Most brands report a positive ROI from video marketing and in 2020 most surveyed expected to increase their video budget. There seem to be other positive benefits to using video. Over 40% of brands using video claim that it reduces the number of support calls they get.
It’s one of the most shared forms of content and posts with video get higher rates on engagement on platforms such as Twitter and Instagram.
From a marketer’s perspective, it’s a good time to be doing video. Not only is the channel less costly to create content for than ever before, but it’s also less time-consuming to produce. It’s also clear how beneficial video is in terms of ROI. Perhaps most crucially for some organisations, 2020 was the year that it became easier to make a case for video to decision-makers and those that control the budgets.

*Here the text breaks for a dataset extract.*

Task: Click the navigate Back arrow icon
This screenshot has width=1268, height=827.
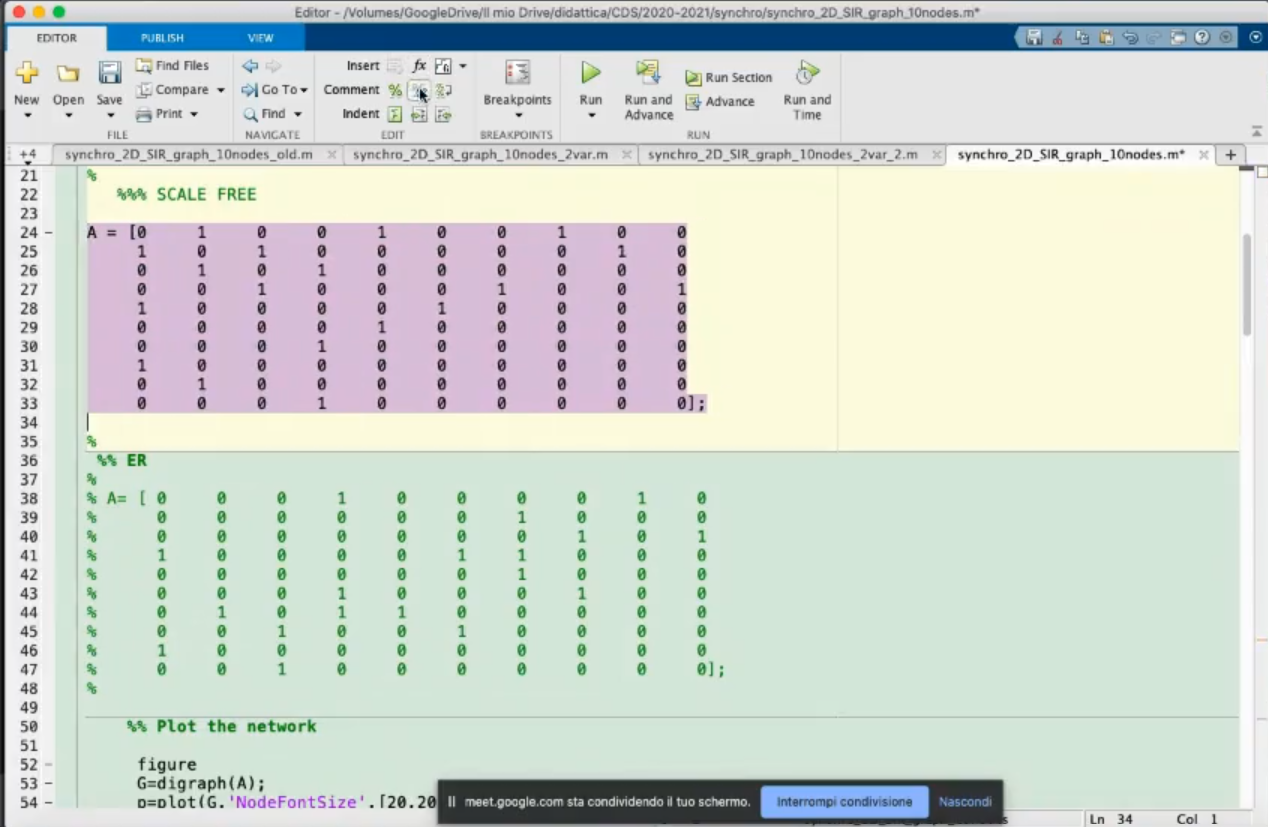Action: (x=250, y=66)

No surprise then that around a quarter of video marketers in 2020 claimed to be using the channel for the first time. A survey at the end of 2020 by Wyzowl found that 36% of marketers reported it had become easier to convince others in their business of the value of video content. The vast majority intend to continue using video in the future with two-thirds planning to raise their spending.
What kind of video are brands making? Well, it seems webinars are the stand-out type of video content planned for 2021. That’s perhaps to be expected for the foreseeable future, while vaccinations are still underway and few events have resumed their regular schedule.
Interactive video is emerging as a strong trend. People aren’t as interested in sitting politely through a slide deck and absorbing video content passively. We’re likely to see small interactive sessions become more normal for brands trying to ace engagement through video events.
Building content communities
While it’s very exciting that video is now a higher priority for most brands, marketing team resources remain finite. There’s still a limit to how much content a marketing team can produce.
One new trend is for brands to move towards building content communities rather than trying to produce it all in-house. This type of approach also brings benefits for engagement and SEO.
Brands can leverage experts in their field and influencers with their own following. It creates a buzz and a sense of belonging by making your audience feel valued and listened to. Brands may just need to provide the platform on which content happens.
Beauty retailer Sephora has managed to create a successful community where users can create their own content in an online forum. Many users share tips and upload make-up looks they’ve created, and it’s all linked to product pages.
Lego leveraged fan enthusiasm for the popular building toy by creating the Lego ideas platform. This lets fans upload their own creations using the building blocks, suggest new product ideas and enter contests.
Brands like these have managed to recreate elements of social interaction that have been lacking for many people over the last year. It’s likely these kinds of community-building will continue to thrive even as we emerge from virus restrictions. Furthermore, it won’t be surprising if many of the new content and technology trends we’ve seen unfold over the last year and a half continue to endure.